** TEXT UNDER STUDY **
______

White Paper
NextStat is a high-performance statistical inference toolkit implemented in Rust with Python bindings and a CLI. It spans two major use-cases: binned likelihood inference via HistFactory workspaces (HEP and adjacent sciences) and general statistics workflows (regression, hierarchical models, time series, econometrics, pharmacometrics).
Scope
Binned Likelihood Inference
- HistFactory-style binned likelihoods via pyhf JSON and HS3 v0.2 workspaces
- Deterministic parity testing against pyhf (7-tier tolerance contract)
- MLE fit, profile likelihood scan, hypothesis test, CLs upper limits
- Systematic ranking via autodiff (reverse-mode AD)
- Batch toy fitting: CPU (Rayon) and GPU (CUDA/Metal)

______

** EXTRACTED INFORMATION **
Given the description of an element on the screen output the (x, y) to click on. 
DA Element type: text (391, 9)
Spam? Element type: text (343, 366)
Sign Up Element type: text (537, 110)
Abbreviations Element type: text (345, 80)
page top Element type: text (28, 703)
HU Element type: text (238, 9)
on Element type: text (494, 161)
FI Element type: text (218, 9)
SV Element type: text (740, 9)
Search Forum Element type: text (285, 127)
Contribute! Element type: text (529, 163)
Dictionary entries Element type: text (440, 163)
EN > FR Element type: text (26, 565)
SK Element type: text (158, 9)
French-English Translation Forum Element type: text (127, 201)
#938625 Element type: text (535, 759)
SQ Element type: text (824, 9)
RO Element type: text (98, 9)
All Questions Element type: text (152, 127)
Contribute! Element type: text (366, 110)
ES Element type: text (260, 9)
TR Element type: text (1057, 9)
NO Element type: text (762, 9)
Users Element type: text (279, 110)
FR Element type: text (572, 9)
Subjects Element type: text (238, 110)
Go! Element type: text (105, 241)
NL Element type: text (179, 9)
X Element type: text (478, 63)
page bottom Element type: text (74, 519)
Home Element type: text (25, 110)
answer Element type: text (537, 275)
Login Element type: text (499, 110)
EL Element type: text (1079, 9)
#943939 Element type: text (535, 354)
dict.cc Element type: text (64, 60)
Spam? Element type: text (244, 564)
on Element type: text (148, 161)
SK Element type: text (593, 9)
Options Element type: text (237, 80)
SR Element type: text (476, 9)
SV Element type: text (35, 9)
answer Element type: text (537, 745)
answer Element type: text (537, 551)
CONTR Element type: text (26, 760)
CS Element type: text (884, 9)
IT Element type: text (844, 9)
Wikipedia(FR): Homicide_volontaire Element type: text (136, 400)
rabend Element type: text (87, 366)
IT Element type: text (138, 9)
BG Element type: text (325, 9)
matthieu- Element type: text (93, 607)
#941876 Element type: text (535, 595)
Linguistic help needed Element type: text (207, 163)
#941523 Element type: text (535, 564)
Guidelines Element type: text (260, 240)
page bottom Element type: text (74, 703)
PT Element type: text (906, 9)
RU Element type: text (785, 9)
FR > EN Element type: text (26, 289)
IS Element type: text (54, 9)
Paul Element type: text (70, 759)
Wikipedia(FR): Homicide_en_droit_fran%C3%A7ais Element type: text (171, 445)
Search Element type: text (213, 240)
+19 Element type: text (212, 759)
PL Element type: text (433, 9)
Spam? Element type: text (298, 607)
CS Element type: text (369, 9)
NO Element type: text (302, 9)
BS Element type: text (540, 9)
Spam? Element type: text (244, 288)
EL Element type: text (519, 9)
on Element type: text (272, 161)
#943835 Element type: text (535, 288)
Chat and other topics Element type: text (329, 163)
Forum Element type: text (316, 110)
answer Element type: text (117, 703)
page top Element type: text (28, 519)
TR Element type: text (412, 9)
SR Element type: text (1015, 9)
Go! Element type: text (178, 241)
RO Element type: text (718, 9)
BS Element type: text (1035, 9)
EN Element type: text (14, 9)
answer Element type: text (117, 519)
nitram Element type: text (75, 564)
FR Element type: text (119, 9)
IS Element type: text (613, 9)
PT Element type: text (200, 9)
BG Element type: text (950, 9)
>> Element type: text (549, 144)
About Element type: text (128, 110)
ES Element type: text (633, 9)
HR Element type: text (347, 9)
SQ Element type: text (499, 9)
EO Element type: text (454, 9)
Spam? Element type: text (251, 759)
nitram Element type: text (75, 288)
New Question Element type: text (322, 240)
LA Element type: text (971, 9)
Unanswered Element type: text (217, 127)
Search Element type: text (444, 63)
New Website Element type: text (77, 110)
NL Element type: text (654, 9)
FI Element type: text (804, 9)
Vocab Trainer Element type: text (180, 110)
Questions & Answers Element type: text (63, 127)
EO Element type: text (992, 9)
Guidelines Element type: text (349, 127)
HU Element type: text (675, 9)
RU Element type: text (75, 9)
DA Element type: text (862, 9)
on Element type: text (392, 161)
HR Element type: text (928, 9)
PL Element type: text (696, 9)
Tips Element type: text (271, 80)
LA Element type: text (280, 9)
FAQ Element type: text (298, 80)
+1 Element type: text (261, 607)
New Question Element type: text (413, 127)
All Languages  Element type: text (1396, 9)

______

** REQUIRED ACTION A **
According to the NextStat white paper, which language is NextStat implemented in?
** REQUIRED ACTION B **
Extend the NextStat white paper from the point where it stops.

** EXPECTED OUTPUT A **
Rust

** EXPECTED OUTPUT B **
General Statistics
- GLMs: linear, logistic, Poisson, negative binomial with robust SE and cross-validation
- Multilevel / hierarchical models: random intercepts and slopes, partial pooling
- Time series: Kalman filter, RTS smoother, EM estimation, forecasting
- Survival: Cox PH, Weibull, exponential, log-logistic, Schoenfeld residuals
- Econometrics: Panel FE, DiD/TWFE, IV/2SLS, doubly-robust AIPW
- Pharmacometrics: 1-compartment oral PK, NLME with log-normal random effects
Bayesian Sampling
- NUTS sampler with dual averaging (single-chain and multi-chain)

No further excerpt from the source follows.